Après le 1er tour : on lâche rien !

mardi 9 mai 2017.
 

Le monde du travail, qui s’est rassemblé dans les rues ce 1er mai, n’était pas à la fête. Il sort meurtri du quinquennat écoulé. Sous le règne du « débonnaire » Hollande et de son associé Macron, les travailleurs ont en effet subi une offensive sans précédent, menée avec détermination et brutalité, en trois temps.

Hollande, pour mémoire

Première étape : la loi dite « de sécurisation de l’emploi » (2013), issue de l’ANI (Accord national interprofessionnel). Elle a notamment permis au patronat de conclure des accords d’entreprise prévoyant, en échange d’une garantie temporaire de maintien de l’emploi, une augmentation du temps de travail, une réorganisation des tâches et une baisse des salaires. Il devenait ainsi possible de modifier substantiellement le contrat de travail sans l’accord du salarié.

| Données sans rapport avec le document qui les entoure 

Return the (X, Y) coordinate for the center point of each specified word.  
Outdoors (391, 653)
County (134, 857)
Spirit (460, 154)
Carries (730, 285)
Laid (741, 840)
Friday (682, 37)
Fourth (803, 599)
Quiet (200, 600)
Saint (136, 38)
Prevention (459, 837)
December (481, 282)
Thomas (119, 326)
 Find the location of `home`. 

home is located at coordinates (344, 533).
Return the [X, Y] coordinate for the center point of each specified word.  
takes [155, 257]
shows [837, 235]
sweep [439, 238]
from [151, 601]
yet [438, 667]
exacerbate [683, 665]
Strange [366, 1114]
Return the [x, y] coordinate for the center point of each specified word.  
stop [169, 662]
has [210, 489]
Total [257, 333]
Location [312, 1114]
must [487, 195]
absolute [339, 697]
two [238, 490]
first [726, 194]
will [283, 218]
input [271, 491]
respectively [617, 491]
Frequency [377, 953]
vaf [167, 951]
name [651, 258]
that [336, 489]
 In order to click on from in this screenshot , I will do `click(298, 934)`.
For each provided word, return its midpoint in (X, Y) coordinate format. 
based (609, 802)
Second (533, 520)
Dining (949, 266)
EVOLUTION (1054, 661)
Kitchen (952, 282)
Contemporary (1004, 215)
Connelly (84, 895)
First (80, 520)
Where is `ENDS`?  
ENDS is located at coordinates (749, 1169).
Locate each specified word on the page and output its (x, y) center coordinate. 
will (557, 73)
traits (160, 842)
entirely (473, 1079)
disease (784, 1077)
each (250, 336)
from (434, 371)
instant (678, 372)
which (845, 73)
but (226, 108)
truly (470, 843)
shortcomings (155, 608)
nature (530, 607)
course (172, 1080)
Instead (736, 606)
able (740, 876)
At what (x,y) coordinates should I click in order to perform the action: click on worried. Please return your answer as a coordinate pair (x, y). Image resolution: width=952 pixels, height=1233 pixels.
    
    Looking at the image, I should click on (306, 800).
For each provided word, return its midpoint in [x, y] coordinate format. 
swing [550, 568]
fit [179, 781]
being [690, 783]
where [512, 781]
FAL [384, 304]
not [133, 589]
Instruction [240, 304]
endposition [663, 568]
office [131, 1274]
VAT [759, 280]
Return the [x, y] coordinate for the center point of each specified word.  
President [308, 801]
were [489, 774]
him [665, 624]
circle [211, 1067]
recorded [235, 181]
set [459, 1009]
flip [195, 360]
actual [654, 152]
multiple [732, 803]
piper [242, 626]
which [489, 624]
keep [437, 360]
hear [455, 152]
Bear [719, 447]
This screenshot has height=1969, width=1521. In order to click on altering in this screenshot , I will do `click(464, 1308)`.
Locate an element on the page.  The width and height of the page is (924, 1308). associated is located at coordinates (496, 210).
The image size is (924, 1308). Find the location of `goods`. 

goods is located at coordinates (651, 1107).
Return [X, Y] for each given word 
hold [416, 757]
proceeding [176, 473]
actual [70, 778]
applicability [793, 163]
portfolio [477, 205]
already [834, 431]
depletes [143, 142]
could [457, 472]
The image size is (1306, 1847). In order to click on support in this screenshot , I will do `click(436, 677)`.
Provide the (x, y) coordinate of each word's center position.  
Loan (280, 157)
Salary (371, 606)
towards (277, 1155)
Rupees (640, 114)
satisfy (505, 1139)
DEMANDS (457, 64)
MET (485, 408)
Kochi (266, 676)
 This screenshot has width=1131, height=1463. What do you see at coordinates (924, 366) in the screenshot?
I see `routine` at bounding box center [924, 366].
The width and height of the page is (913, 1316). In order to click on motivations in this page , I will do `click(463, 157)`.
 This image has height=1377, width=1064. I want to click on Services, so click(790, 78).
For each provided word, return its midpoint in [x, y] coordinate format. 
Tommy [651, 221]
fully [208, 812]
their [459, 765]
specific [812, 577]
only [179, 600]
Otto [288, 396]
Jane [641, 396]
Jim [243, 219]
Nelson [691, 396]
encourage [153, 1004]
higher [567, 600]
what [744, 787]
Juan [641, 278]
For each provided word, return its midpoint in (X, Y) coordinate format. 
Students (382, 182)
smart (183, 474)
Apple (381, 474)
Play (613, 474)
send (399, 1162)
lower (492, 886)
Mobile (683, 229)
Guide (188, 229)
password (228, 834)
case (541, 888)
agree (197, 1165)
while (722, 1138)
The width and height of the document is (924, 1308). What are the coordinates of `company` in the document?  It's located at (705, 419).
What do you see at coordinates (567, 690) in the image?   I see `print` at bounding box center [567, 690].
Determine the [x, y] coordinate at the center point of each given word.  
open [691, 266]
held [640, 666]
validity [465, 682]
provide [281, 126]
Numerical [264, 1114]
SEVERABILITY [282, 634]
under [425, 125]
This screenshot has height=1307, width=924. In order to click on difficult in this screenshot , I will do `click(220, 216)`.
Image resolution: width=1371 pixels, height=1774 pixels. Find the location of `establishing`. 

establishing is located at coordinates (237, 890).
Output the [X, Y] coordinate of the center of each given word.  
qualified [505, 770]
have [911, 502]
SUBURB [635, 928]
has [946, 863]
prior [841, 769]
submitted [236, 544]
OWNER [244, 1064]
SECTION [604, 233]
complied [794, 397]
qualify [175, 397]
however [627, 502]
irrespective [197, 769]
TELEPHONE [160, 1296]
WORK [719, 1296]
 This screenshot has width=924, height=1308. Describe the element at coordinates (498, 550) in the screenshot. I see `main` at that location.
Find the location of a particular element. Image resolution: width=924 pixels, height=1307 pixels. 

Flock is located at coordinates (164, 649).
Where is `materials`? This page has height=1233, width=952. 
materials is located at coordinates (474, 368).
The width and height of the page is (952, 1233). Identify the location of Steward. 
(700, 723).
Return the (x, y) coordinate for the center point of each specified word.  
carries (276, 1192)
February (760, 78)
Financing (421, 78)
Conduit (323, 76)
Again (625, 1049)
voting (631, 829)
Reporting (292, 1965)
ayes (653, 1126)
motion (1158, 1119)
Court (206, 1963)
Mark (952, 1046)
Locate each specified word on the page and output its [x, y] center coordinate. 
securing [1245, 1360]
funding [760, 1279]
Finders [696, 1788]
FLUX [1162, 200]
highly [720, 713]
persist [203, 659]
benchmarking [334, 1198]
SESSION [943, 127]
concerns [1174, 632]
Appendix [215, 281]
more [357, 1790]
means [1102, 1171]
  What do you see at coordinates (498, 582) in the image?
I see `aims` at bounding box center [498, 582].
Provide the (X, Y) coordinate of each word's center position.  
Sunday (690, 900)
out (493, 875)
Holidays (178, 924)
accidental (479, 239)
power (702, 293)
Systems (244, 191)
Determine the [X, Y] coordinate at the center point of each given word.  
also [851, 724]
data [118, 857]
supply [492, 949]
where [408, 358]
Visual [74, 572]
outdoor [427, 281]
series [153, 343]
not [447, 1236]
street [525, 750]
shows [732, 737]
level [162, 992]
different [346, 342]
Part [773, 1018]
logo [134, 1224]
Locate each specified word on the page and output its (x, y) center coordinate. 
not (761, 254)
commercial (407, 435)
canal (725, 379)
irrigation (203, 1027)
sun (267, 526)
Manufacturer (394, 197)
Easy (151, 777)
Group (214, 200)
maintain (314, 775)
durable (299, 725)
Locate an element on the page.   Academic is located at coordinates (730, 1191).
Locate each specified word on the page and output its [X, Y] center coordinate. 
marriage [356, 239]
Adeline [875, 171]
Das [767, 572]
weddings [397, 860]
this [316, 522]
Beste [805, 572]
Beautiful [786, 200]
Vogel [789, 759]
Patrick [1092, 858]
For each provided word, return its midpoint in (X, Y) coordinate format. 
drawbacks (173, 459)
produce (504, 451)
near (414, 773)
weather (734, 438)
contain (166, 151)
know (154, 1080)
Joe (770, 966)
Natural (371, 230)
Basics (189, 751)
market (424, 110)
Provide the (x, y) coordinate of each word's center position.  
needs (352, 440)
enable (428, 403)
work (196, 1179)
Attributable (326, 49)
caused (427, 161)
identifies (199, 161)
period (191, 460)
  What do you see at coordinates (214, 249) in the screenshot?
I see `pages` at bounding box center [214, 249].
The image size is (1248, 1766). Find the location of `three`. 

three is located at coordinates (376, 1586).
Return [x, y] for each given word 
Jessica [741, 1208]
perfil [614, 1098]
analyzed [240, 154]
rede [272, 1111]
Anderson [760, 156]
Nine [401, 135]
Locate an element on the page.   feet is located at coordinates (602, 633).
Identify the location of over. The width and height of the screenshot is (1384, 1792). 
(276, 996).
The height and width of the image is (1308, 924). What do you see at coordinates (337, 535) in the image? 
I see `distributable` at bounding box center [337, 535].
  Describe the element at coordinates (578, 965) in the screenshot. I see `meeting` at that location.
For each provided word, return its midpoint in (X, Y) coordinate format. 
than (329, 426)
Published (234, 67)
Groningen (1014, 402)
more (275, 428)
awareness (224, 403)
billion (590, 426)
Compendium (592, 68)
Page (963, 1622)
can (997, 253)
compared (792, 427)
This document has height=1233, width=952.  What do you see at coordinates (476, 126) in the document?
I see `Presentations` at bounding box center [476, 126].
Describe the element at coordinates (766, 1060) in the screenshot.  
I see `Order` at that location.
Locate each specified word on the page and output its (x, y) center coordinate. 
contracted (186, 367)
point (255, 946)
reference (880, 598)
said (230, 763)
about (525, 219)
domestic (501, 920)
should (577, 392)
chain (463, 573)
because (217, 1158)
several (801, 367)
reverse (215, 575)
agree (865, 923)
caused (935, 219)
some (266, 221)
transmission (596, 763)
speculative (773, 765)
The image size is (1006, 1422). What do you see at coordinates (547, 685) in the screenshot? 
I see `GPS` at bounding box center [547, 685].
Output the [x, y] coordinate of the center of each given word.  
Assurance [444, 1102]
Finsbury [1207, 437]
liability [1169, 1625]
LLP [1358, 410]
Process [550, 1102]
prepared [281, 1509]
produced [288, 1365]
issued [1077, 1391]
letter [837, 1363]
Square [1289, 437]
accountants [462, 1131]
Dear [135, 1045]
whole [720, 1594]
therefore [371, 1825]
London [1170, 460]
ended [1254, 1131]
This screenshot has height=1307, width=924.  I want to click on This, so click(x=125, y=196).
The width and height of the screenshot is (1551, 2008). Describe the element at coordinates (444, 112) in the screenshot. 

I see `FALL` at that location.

Deuxième étape : la loi Macron (2015), qui – entre autres méfaits – prévoyait le plafonnement des indemnités de licenciement, entamait sérieusement le principe du repos dominical, fragilisait les prudhommes et l’inspection du travail.

Dernière étape : la loi « Travail », ou loi El Khomri (2016). On n’en finirait pas d’énumérer les reculs introduits par cette loi, sur la durée du travail (possibilité de travailler 12 heures par jour ; ou 60 heures dans la semaine ; généralisation du forfait jour), les rémunérations (baisse de la majoration des heures supplémentaires) ou les licenciements (licenciements économiques facilités ; indemnités plafonnées). Mais l’essentiel est sans doute ailleurs : la loi « Travail » liquide le principe de faveur (instauré sous le Front populaire) et renverse la hiérarchie des normes, en permettant que, sur des sujets essentiels, le cadre normatif protecteur établi au niveau national (les « dispositions supplétives ») soit renégocié à la baisse au sein de la branche, ou un niveau de l’entreprise.

On sait que le gouvernement Valls a dû passer en force pour imposer cette dernière réforme, dont le monde du travail ne voulait pas. Et l’on pouvait espérer que cette brutalité, qui avait jeté dans les rues des millions de travailleurs, serait la dernière. Mais, après l’élimination de la France insoumise, les perspectives se sont assombries. Car le duo Le Pen/ Macron n’a rien de bon à offrir aux travailleurs.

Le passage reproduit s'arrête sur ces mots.